Application of PI control method
If I control is used in conjunction with P control, the residual deviation can be eliminated, and the measured value approaches the setpoint. The integral action of PI control outputs a manipulated variable proportional to the integral value of the deviation between the measured value and the set value, and the strength of the action is controlled by the integral time, which indicates the strength of the integral action. If the integral time is shortened, the action to correct the state change of the controlled object is strengthened, and the residual deviation can be eliminated in a short time, but it may cause hunting. On the other hand, if the integration time is increased, the corrective action becomes weaker and hunting does not occur, but it takes a long time to eliminate residual deviation.
Completion of the PID control method
However, if only P control or PI control is used, it takes a long time for the measured value to return to the set value when the state of the control target changes rapidly due to external shocks or vibrations. In this case, D control can be used to quickly return to the set value. When an external shock or vibration occurs, the deviation between the measured value and the set value increases. The differential operation of PD control or PID control outputs the manipulated variable in proportion to the rate of change in the deviation between the measured value and the set value. The strength of the derivative action is controlled by the derivative time. If the derivative time is shortened, the action to correct the state change of the control target is weakened, and the time it takes for the measured value to reach the set value is longer, but there is no overshoot. On the other hand, if the derivative time is increased, the corrective action is strengthened, and the time it takes for the measured value to reach the set value is shorter, but overshoot is more likely to occur.
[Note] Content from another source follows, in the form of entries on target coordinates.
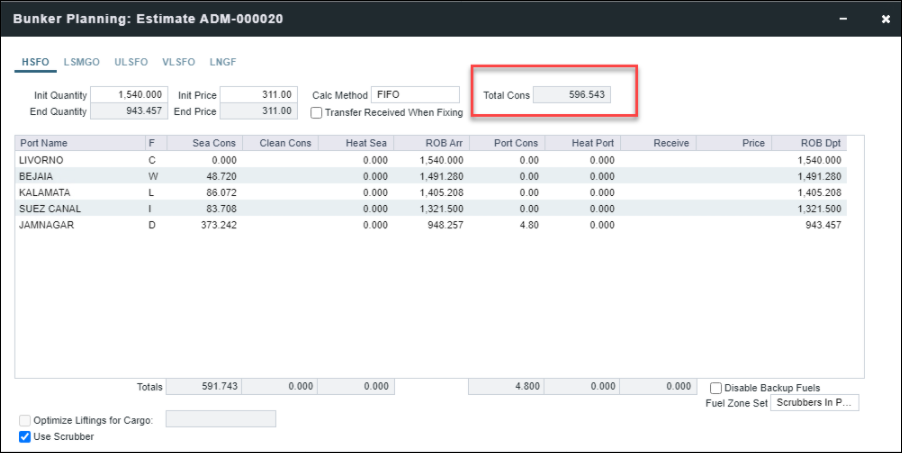Go to the LNGF fuel tab
Image resolution: width=902 pixels, height=453 pixels.
224,62
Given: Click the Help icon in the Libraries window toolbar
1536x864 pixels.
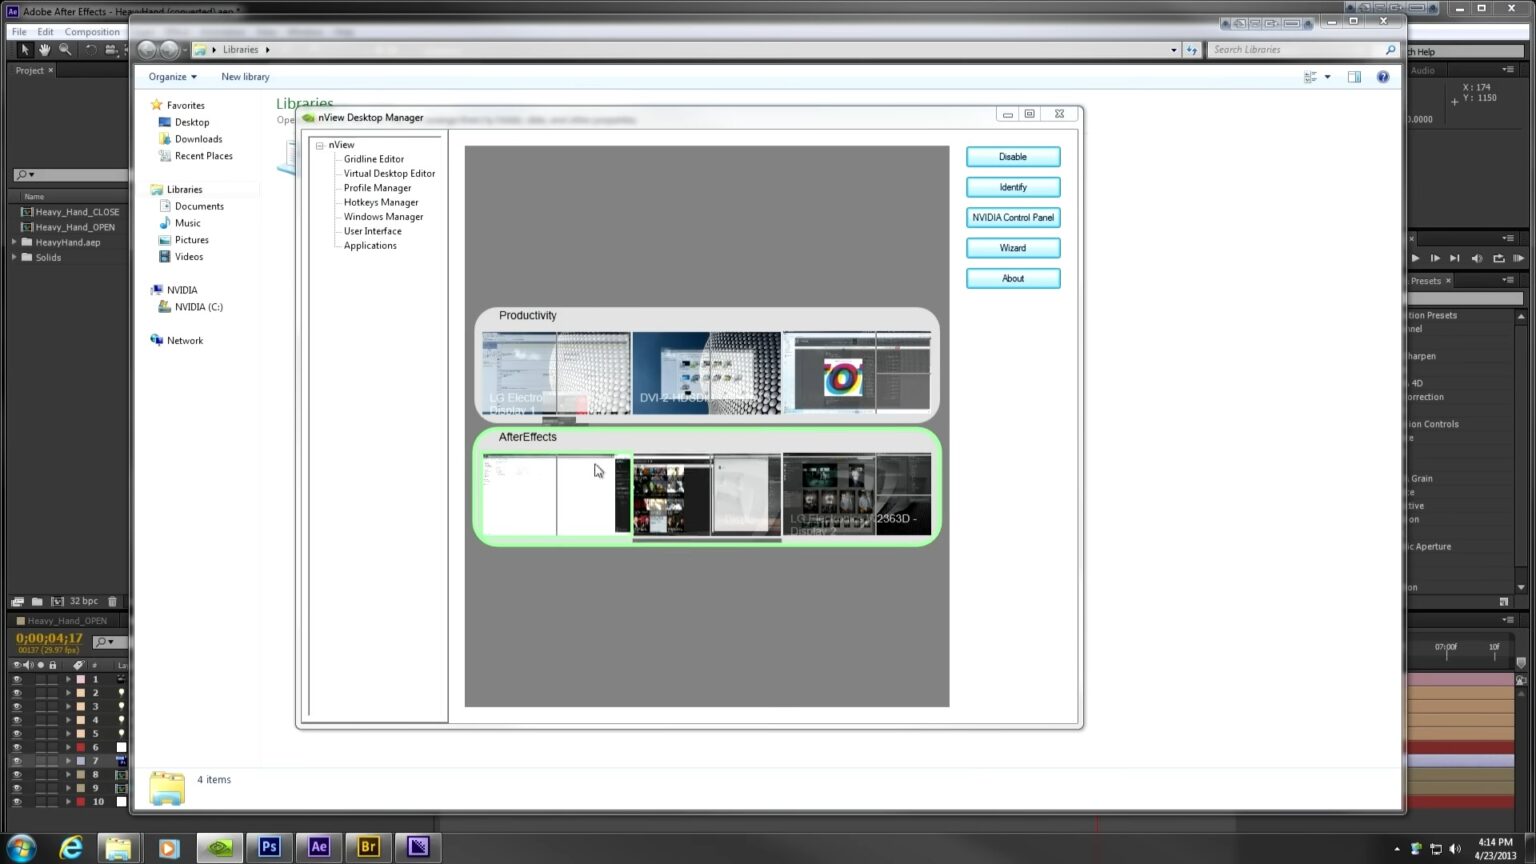Looking at the screenshot, I should click(1383, 76).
Application and Future of Control Technology
Control technology is widely applied to a wide range of applications, from simple mechanical devices to complex industrial systems. For example, control technology is used in various fields, such as the autopilot of an aircraft, the stability control system of a car, and the process control of a chemical plant. In particular, the importance of control technology is becoming more prominent due to the development of industrial automation and smart factories. In addition, control technology combined with artificial intelligence (AI) is opening up new possibilities in autonomous vehicles, drones, and robots.
The development of control technology will not only make our lives more convenient and safer, but also greatly improve the efficiency and productivity of industries. Control technology will continue to evolve and drive innovative changes in various fields. Through these changes, we will be able to welcome a more prosperous and advanced future.